Student Projects

VE/VM450

Project Description

Problem Statement

Today, with the growing of the internet, we can easily get large amounts of data from e-commerce platforms, online sensors, social media. We need to detect the abnormal data point, like ﬁnding cheating behavior for online shipping sites, some retailers may use the clicking farming and fake review to increase their rate unfairly, which would surely harm the users’ experience and should be detected and removed.
However, The great number of data makes it impossible for humans to review all of them. so we are going to design the system that can automatically detect the Abnormal data for stream data.

Concept Generation

The anomaly detection system are composed of two parts: the front-end part and the back-end part. For the front end, the aim is to show the warning message when an anomaly occurs. For user convenience, the web page should show all existing outlier. For the back end, two aspects should be considered: the selection of data set and the choice of deep learning model. The chosen data set will affect our decision of the deep learning model.

Finally, We choose the household power consumption [1] and the IBM stock price [2]. Correspondingly, the C-LSTM model[3] is chosen.

Fig. 1 Concept Generation

Design Description

In the project, there are mainly three parts, the input data re-sampling and prepossessing, LSTM training models and the front-end alerting systems.

Fig.2 The whole set-up system

Modeling and Analysis

Back-End: Long short-term memory (LSTM) is a special recurrent neural network (RNN) architecture. It trains the proper weight matrix which best ﬁts for long sequential data, and looks at the previous values to predict the behavior.
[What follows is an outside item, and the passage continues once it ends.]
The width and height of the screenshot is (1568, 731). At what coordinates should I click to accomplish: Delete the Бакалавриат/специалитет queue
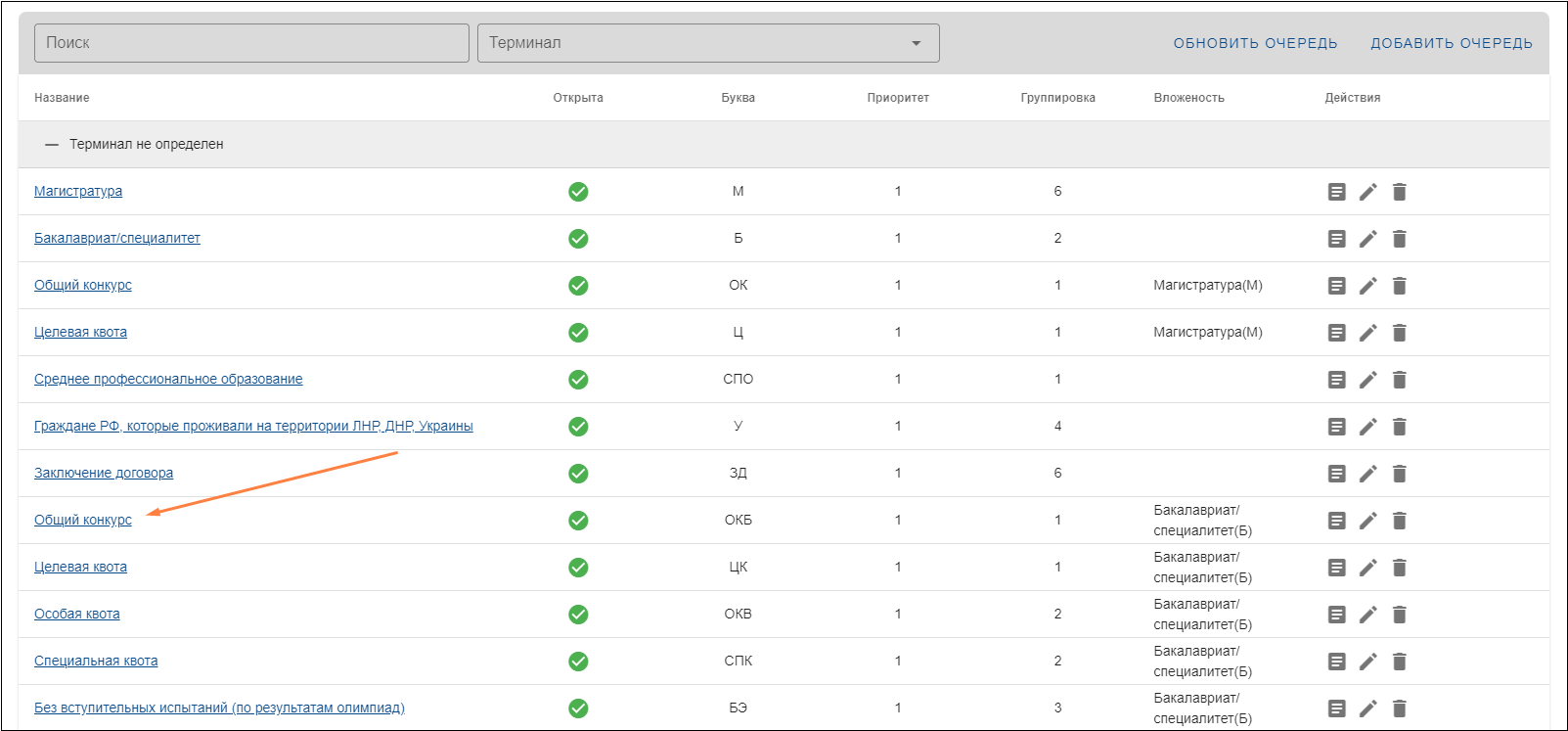tap(1399, 239)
Based on the predict value, if the actual value is within the tolerant range, (i.e., two standard deviations ), it is considered as normal, else an altering message would be sent.
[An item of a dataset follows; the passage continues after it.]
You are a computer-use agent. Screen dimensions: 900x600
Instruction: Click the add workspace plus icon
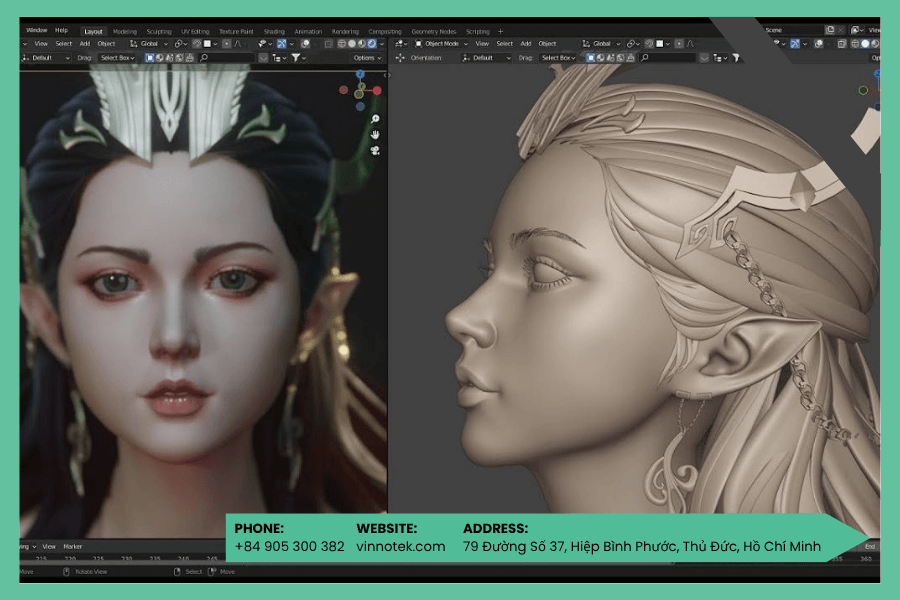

Front-End: The front-end design is separated into two parts:
the representational state transfer application programming interface (REST API) and the user interface.

Fig. 3 C-LSTM Model Structure[3]

Fig. 4 Trained Result for Household Power Consumption and IBM Stock Price

Validation

Validation Process:
For alert system, a timer was set to test the necessary time from stream data inputted to a warning email sent.
For the C-LSTM model, MSE was used to compare with the baseline.
Validation Results:
According to validation part, most specifications can be met.
√ MSE<= 80% of the baseline
√ Time for warning e-mail<= 1s
√ Cost<=1000 RMB
√ means having been verified and · means to be determined.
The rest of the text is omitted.